Supplementation Rates: A disadvantage of perfusion methods is product dilution resulting in high purification volumes. One solution may be combining multiple rounds of perfusion rate reduction with a more concentrated basal perfusion medium (11). Greater nutrient concentrations in the medium should allow perfusion rates to be lowered. Presumably this could provide much better productivities than fed-batch culture because some wastes are reduced even with a lowered perfusion rate. The challenge would be to choose a rate yielding the highest product concentration that also keeps toxic molecules at relatively low levels.
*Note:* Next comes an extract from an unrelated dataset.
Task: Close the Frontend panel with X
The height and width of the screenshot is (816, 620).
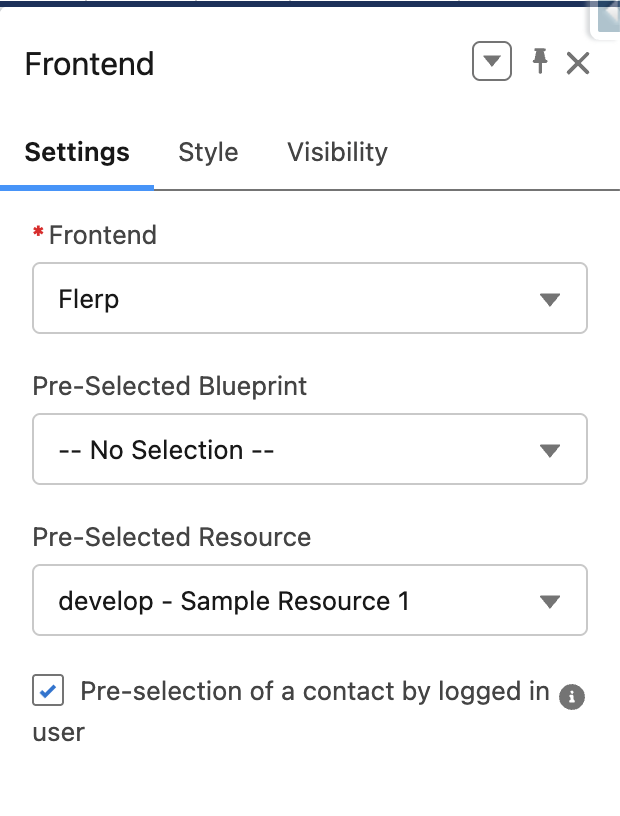Action: coord(578,64)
Another limitation would be finite nutrient solubility in the basal medium — and the potential for adding grossly elevated levels of nutrients early in such a culture.

Slow feeding of concentrates with a fed-batch process based on known nutrient requirements usually improves productivity. Product synthetic pathways, however, may require minimal levels of sensitive or critical components that could easily be left out or added at too low a rate if consumption rates are unknown, jeopardizing product formation. Senger et al. compared a fixed, rapid feeding rate with a metabolically determined one and showed improved productivity using the former, pointing out that it may be better to err on the side of higher supplementation rates to cover unquantified cell needs (12). Using similar reasoning, Takagi et al. supplemented basal medium with fivefold amino acids and vitamins to increase volumetric yield of tissue plasminogen activator (tPA) by 3.6-fold, which the team considered to be critical to an economically viable production process (13).
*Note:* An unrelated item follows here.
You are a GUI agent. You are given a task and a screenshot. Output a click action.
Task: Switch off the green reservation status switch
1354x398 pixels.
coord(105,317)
In addition to stable production platforms, transient gene expression (TGE) is also benefited by nutrient supplementation (14,15). Sun et al. improved HEK 293 production of green fluorescent protein (GFP) and erythropoeitin (EPO) by supplementing with a 5× amino-acid concentrate based on DMEM/F12 in a fed-batch culture (15). Yet another approach was taken by Dempsey et al. using GS NSO cells adapted to grow in a serum-free medium without glutamine. The team used several rounds of culture supplementation followed by analytical spent-medium analysis to sequentially develop a nutrient supplement. In the final version, it showed depletion of no basic components and resulted in a final 10-fold improvement of product expression (16).

In an attempt to standardize methods of culture nutrient supplementation, Zeng et al. studied numerous stoichiometric ratios and related various cell culture parameters together (e.g., ammonium yield from glutamine or lactate from glucose) to determine which were most significant to cell productivity (17). They also presented an equation specifying oxygen consumption. The observed ratios were relatively constant and cell-line independent, making it possible to use them in controlling difficult-to-determine components and develop relatively fast feeding strategies for a number of cell lines and media. The team found that amino acid metabolism is a major consumer of oxygen and that using an OUR/glucose ratio is an excellent way to monitor and control culture supplementation rates.

Although nutrient supplementation is often thought to be important mainly as a culture reaches plateau and available nutrients are lowered or depleted, evidence suggests that considering a day-0 feed may prove beneficial. Fassnacht et al. showed that supplementation at the start of a culture led to decreased lactate and increased membrane stability during the death phase and increased MAb production. Addition at the beginning of the culture promoted beneficial metabolic pathways from initiation (18). Although components for a day-0 feed could be added to the basal medium itself for the same effect, adding them separately kept the basal medium “unadulterated” for use in a range of different clone culture options.